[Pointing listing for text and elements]
** start **
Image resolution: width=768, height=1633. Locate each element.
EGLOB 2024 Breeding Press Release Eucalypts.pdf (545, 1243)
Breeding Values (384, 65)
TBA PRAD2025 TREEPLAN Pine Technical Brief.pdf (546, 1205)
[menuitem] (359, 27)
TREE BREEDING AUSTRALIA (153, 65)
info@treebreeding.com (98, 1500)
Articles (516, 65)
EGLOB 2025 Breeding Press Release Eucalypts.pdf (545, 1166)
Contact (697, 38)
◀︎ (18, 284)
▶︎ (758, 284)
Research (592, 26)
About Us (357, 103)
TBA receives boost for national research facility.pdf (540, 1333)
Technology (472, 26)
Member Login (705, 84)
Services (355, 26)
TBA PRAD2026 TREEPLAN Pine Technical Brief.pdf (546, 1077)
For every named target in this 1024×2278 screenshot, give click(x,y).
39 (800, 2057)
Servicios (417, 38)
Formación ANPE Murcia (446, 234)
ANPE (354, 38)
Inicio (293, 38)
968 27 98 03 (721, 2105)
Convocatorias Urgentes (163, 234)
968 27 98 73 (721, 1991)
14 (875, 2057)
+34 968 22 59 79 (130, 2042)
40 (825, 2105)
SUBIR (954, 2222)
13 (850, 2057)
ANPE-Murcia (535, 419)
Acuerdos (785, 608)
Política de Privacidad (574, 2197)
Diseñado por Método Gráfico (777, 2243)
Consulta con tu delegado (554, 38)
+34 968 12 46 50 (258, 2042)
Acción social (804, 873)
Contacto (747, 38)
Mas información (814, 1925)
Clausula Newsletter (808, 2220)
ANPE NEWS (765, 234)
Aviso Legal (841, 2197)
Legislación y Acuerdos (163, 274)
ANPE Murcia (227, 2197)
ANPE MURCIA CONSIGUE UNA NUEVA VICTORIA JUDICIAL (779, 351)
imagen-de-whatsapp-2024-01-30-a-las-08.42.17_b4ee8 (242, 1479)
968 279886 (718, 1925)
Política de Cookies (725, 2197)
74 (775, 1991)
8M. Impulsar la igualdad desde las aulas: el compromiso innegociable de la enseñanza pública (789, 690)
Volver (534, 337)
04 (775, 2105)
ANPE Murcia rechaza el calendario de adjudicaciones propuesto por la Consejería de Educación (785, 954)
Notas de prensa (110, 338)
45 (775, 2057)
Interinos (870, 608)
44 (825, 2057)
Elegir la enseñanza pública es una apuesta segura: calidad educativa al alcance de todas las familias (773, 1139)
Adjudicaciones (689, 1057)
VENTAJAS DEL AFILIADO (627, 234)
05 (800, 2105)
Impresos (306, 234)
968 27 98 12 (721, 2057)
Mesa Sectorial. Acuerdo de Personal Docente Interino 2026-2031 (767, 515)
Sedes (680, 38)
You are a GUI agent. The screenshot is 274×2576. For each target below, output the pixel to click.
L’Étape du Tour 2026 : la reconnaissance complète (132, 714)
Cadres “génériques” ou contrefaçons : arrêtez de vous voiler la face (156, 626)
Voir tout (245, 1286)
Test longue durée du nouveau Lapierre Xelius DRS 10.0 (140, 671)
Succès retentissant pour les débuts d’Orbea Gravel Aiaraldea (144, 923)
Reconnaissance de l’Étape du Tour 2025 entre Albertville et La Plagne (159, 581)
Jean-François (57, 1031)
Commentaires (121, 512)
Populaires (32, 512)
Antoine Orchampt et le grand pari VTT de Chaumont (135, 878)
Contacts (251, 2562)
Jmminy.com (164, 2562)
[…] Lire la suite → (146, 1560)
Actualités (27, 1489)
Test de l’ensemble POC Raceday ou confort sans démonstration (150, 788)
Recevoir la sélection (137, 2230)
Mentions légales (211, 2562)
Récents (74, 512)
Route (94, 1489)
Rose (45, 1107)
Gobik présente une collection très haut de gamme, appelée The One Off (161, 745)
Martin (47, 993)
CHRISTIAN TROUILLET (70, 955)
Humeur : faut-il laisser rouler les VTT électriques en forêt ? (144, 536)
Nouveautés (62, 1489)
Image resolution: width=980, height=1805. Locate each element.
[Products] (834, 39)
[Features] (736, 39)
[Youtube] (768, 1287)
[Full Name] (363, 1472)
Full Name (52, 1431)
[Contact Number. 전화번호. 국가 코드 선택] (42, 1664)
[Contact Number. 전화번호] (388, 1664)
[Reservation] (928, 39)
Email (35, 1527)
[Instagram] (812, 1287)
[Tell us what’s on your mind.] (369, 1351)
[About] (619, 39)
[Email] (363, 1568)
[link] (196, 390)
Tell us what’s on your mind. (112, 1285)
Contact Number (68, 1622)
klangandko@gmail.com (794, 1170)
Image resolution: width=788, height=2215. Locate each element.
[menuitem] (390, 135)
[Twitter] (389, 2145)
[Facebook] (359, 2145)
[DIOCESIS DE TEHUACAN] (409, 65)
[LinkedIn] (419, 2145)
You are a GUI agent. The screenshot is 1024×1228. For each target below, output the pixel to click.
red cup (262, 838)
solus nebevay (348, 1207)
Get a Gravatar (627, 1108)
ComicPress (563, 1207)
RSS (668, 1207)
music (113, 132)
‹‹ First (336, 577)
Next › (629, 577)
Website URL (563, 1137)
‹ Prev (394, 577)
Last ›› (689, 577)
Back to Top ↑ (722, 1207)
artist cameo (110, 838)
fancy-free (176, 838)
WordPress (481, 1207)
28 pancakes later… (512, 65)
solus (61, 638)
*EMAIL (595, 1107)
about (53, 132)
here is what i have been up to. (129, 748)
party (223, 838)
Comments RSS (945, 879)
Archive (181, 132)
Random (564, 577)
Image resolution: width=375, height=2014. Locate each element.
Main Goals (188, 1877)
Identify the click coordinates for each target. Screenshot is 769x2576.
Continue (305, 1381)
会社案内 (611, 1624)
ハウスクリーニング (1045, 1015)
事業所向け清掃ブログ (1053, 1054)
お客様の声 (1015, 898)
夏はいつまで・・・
** end **
From the line containing "ComicPress (563, 1207)" through the end of the listing, inclusive, substitute "Archives" for "Archive" and leave everything else unchanged. Give back only those lines.

- **Written response**:
ComicPress (563, 1207)
RSS (668, 1207)
music (113, 132)
‹‹ First (336, 577)
Next › (629, 577)
Website URL (563, 1137)
‹ Prev (394, 577)
Last ›› (689, 577)
Back to Top ↑ (722, 1207)
artist cameo (110, 838)
fancy-free (176, 838)
WordPress (481, 1207)
28 pancakes later… (512, 65)
solus (61, 638)
*EMAIL (595, 1107)
about (53, 132)
here is what i have been up to. (129, 748)
party (223, 838)
Comments RSS (945, 879)
Archives (181, 132)
Random (564, 577)
Image resolution: width=375, height=2014. Locate each element.
Main Goals (188, 1877)
Identify the click coordinates for each target. Screenshot is 769x2576.
Continue (305, 1381)
会社案内 (611, 1624)
ハウスクリーニング (1045, 1015)
事業所向け清掃ブログ (1053, 1054)
お客様の声 (1015, 898)
夏はいつまで・・・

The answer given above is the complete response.